Anyway, the PC’s enter the town and are asked to clear out a monster’s den, (just fodder to keep the PC’s there, make it as monumental as you wish) but whenever they sleep in-town they awake fatiuged and tired as though they hadn’t slept at all that night, and all people on guard duty fall asleep quickly. Furthermore, a new murderer is on the loose, but nobody knows who they are. After hearing a little about that, they are confronted in the tavern (if there aren’t any people in there at the time, or otherwise in a secluded place where few other people are) by a mysterious individual who refuses to give their name, saying that a name is a word and unimportant (but will accept any name the PCs want to call them), will speak in riddles, will never say “Yes” or “No” flat out, (but will refer to either as speaking clothed, as opposed to speaking naked) and will go on a tangent about instruments. (i.e., the PCs decide to call him bob
Bob: Do you use an instument, PC#1?
Bob: But you have a sword/axe/scythe. Is that not an instument?

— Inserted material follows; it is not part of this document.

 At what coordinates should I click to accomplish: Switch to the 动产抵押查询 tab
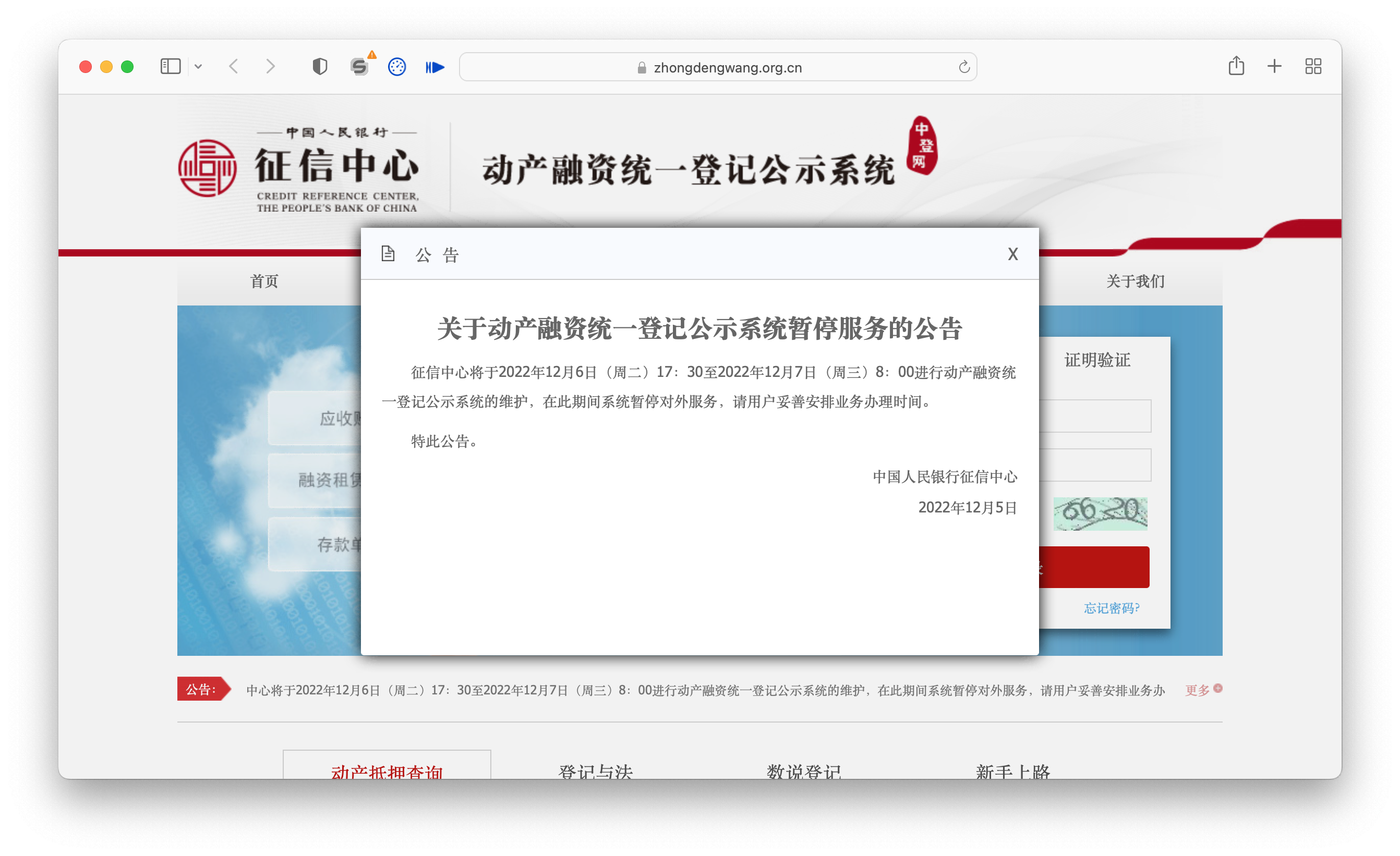tap(387, 769)
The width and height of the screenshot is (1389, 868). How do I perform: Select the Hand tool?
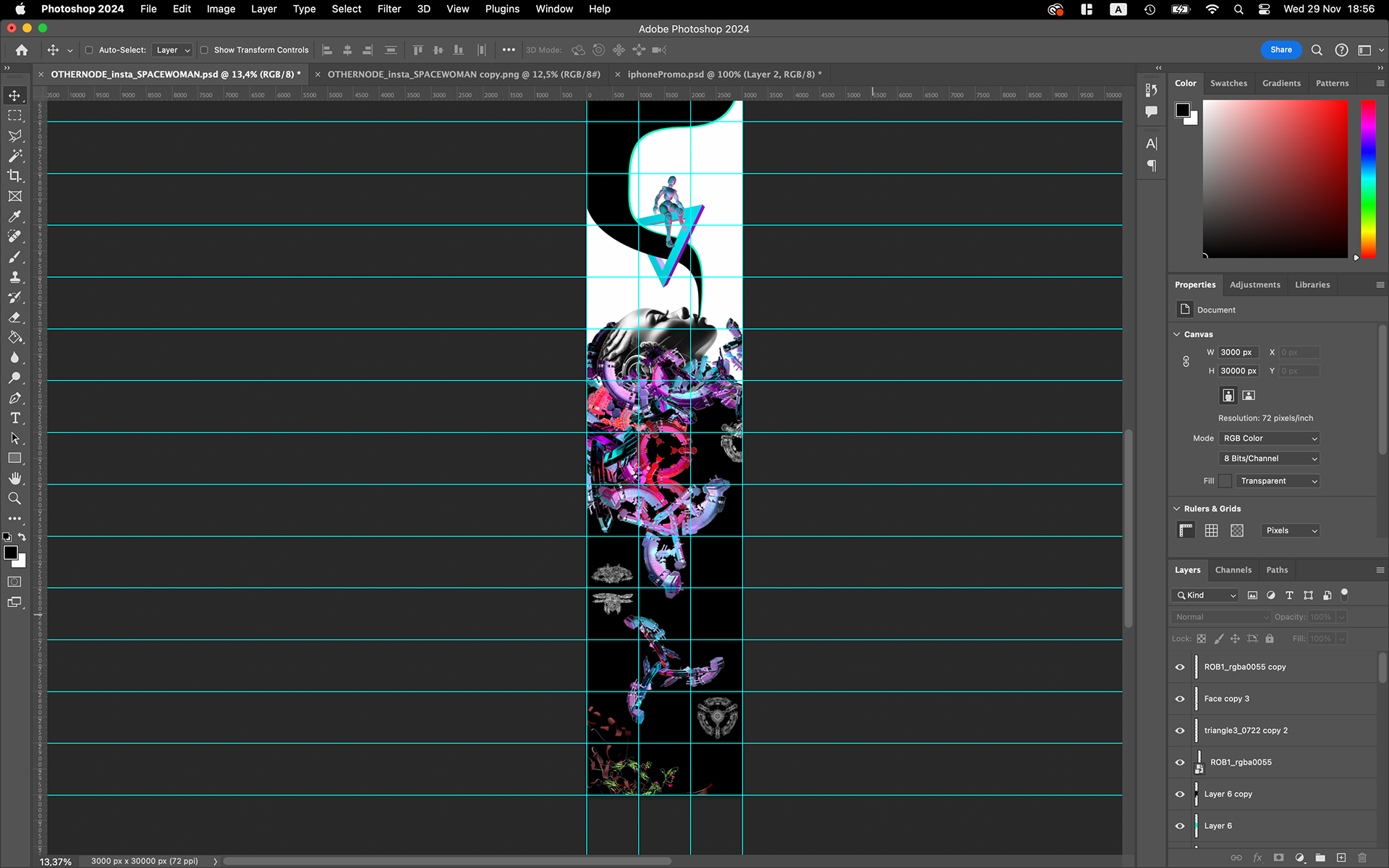[14, 478]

PC#2: If you wish to call it so.
Bob: Ah, but if you slay someone with your sword/axe/scythe, is it your fault?
PC#1: No, it would be mine.
Bob: Are you an instrument?
PC#3: Of course not! He’s an elf!
Bob: How can you be sure.
PC#3: Because I know.
Bob: How do you know?
PC#3: Because I learn.
Bob: How do you know what you learn is true?
PC#3: I can’t, I assume.
Bob: So how can you know.
PC#3: You play an interesting game.
Bob: The game is my own.
PC#3: How do you know it is yours?
Bob: I do not know, I assume.
PC#3: So you cannot be sure of anything either.

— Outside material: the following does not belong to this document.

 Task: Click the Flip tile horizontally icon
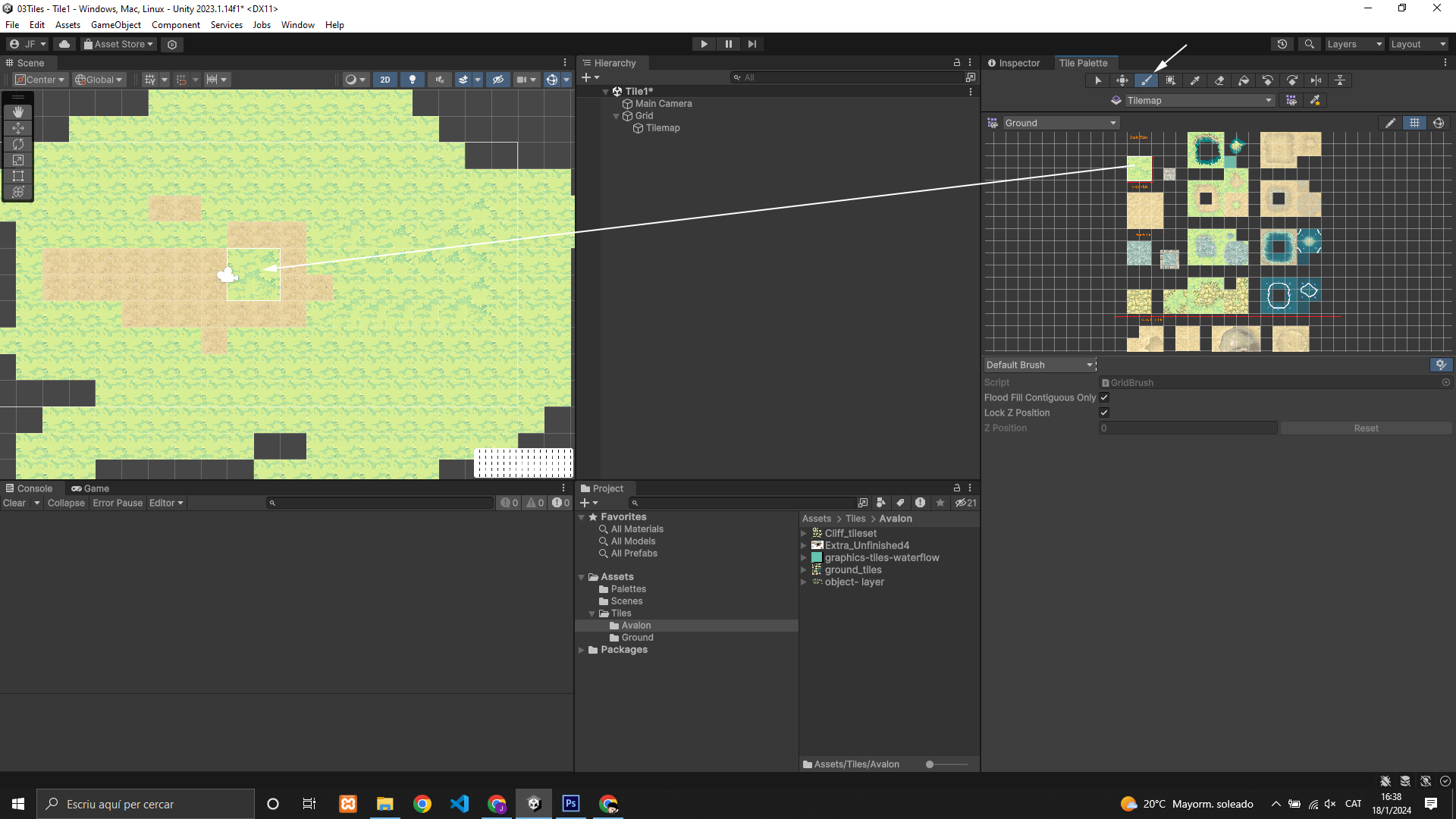coord(1316,80)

Bob: Some Assumptions can be trusted.
PC#3: But how do you know which ones you can trust?
Bob: By assuming.
PC#3: (chuckles) So what if I am an instrument?
Bob: Then someone can play you.
PC#4: What do you mean, play?
Bob: When I pluck a string on a mandolin, it produces a note. When you swing your blade, it slices through that which you wish to have it slice through. How do you know you cannot be plucked or swung?
PC#5: We cannot, we assume.
Bob: So might anyone be playing you?
Bob: But might you know who plays you? Just as a Bard plays a lute, the strings might be tighter or more loose, he may leave fingerprints, the instrument may be mislaid, the instrument may be damaged. How can you tell if you are any of those?
PC#3: By watching.
Bob: With what?
PC#1: Eyes, of course.
Bob: Of course. However, I must be going. Farewell.(or similar closing)
(Later, PCs find a glass eye in their possessions and notice some cuts and bruises in places where they don’t remember- and where witnessess claim to have seen the murderer maimed)
etc.) The talk of instruments is generally to cover what the stuff in the parentheses is- The PCs are being manipulated by a powerful wizard who is trying to get rid of the populace (probably for ruins that lie beneath the town. He can have nobody see what he draws from what lies untapped below, so he removes the people in the town).
After that, it will take another conversation with the stranger to either find where the wizard’s (The stranger referes to him as a musician) hideout is, or to stay awake during the night. For the latter, they lie in wait for the wizard, chase him back to his hideout, etc.